シミ取り(四日後)
八万円かけてシミを取る前、私はずっと他人の目を気にしていた。
文章講座で先生に質問したときのこと。ある生徒が、鋭い視線で私を見つめていた。
あの人は、私のシミを見ていたのだろうか。
「人は見かけが九割」という本のタイトルが脳裏を駆け巡った。
一月三十一日の呉でのランチ会。友人たちに、シミだらけの顔を見せたくない。だから、施術の時期をずらした。

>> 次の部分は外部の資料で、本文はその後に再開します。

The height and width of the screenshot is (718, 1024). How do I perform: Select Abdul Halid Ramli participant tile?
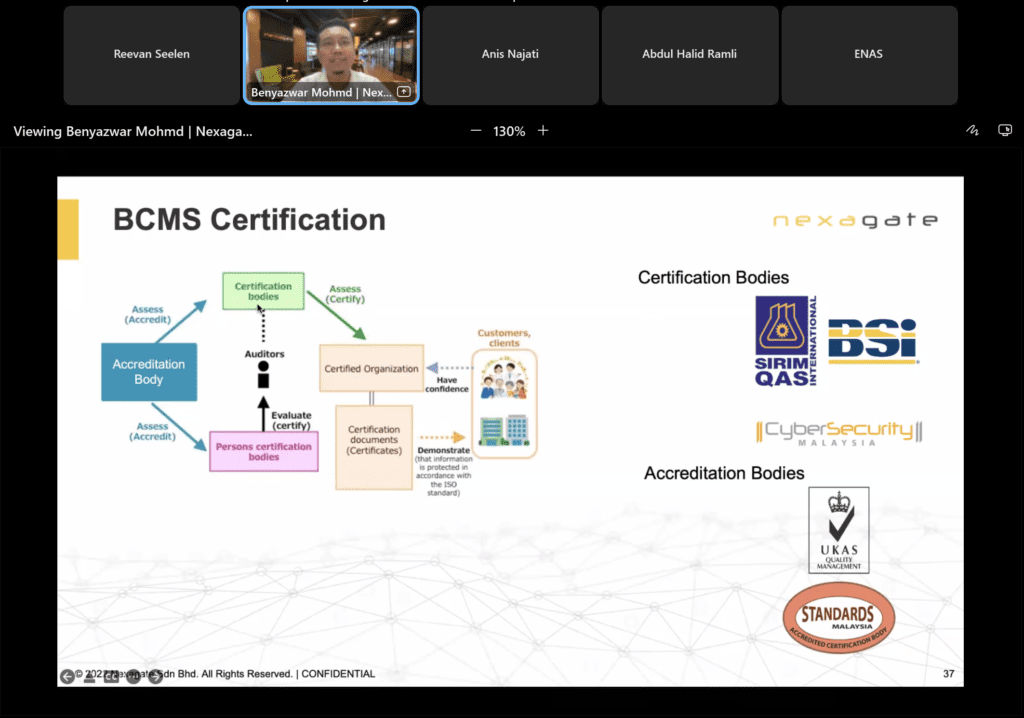click(689, 55)
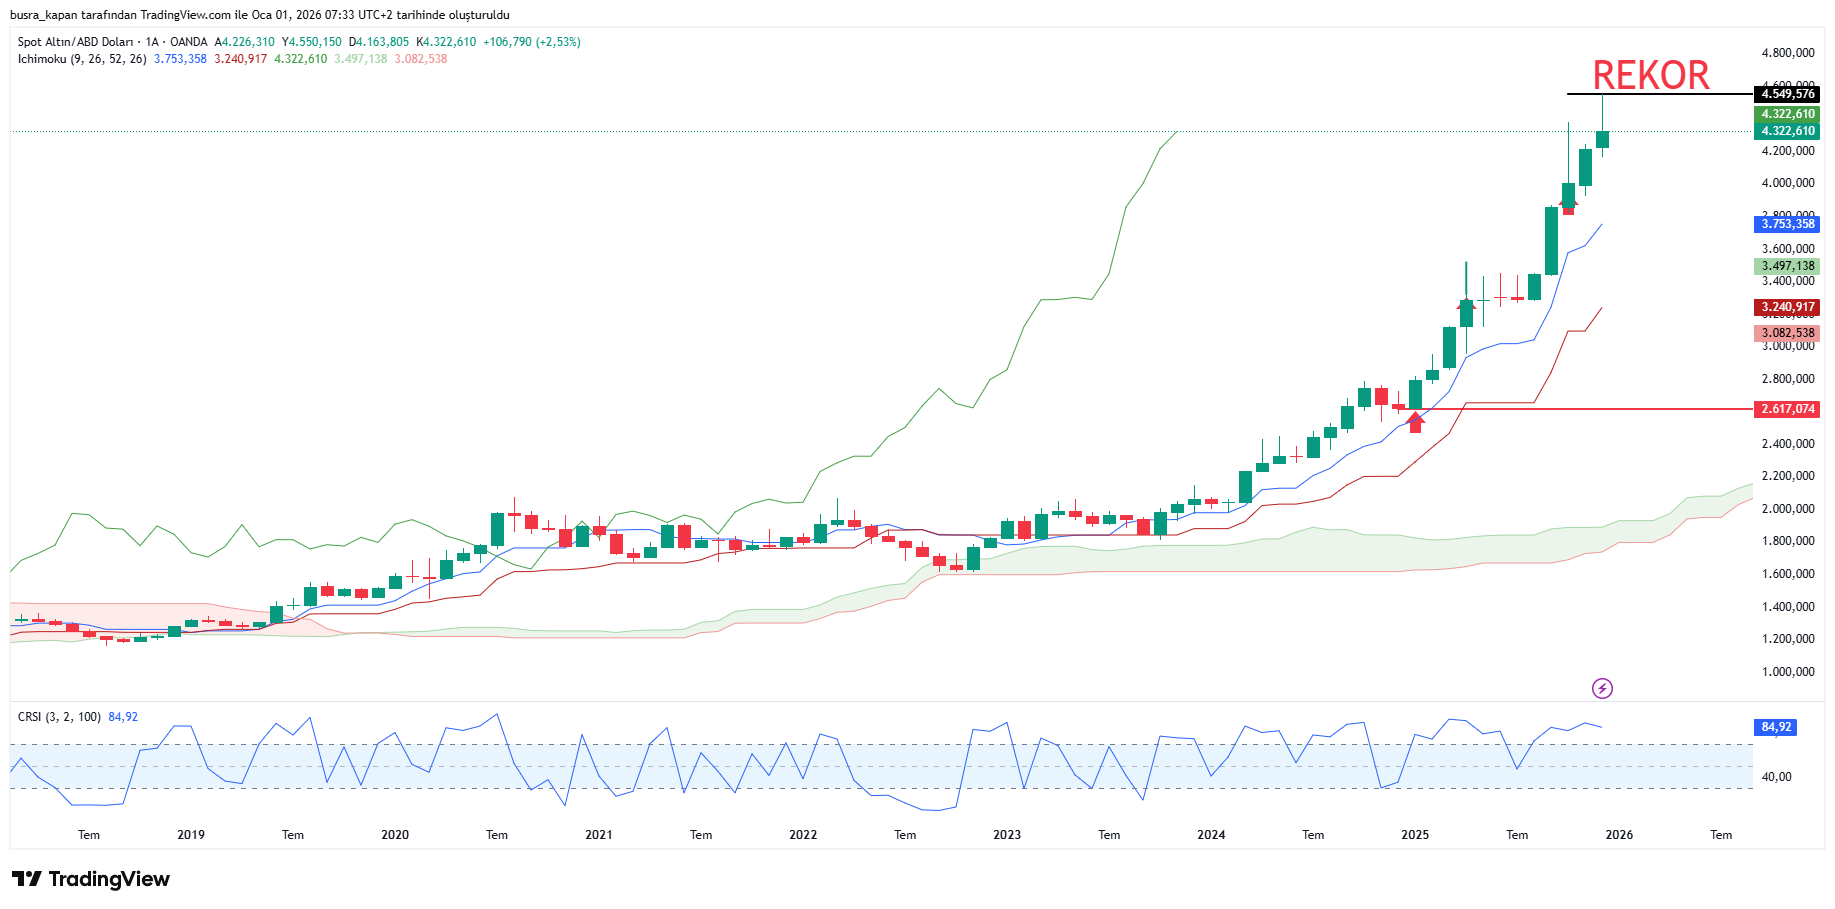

三ヶ月後の五月はゲームイベント。ゲームユーザーのみんなが私の顔を見て、魅惑されるに決まっている。
だから、八万円かけてシミを取った。
施術後四日。
ひさびさにじっくり義母と顔を合わせたら、義母ったら開口いちばん、
「まあ、みっともない!」
顔に広がるシミだらけが衝撃的だったらしい。
私もひそかにショックを受けていたから、面と向かって言われるとキツイ。今までシミのことはひと言も言わなかったのに、よほど気になったのだろう。
夫がフォローを入れる。
「今まではシミありの三毛猫だったけど、今はサビ猫だよね。でも、三カ月後には、前よりずっと可愛い三毛猫になるんだよね」
私が「そうよ、キレイになる」と主張すると、義母は言った。
「キレイは期待してない。三カ月後にはもっと可愛くなってるんでしょう? そっちを期待してるよ」
義母は微笑んで付け加えた。
「十三日のサークル活動は、マスク必須ね」
三ヶ月後は五月。ゲームイベント。ゲームユーザーのみんなが私の顔を見て魅惑されるに決まってる。
私がそう言うと、夫は言った。
「そんなに人の顔はジロジロ見ないよ」
ああ、そうか。
私は、みんなが私の顔を見ていると思っていた。
文章講座のあの鋭い視線。ランチ会の友人たち。ゲームイベントのユーザーたち。
みんなが、私のシミを見ているような気がしていた。
だから、八万円かけてシミを取った。
でも、夫の言う通りなら、誰も私の顔なんてジロジロ見ていない。
あのとき、文章講座の生徒は、本当に私のシミを見ていたのだろうか。
それとも、私が勝手に「見られている」と思い込んでいただけなのだろうか。
私が気にしているほど、他人は私の顔を見ていないのかもしれない。
じゃあ、私は何のために八万円使ったのだろう。
サビ猫の私は、マスクをして、十三日のサークル活動に行くのだった。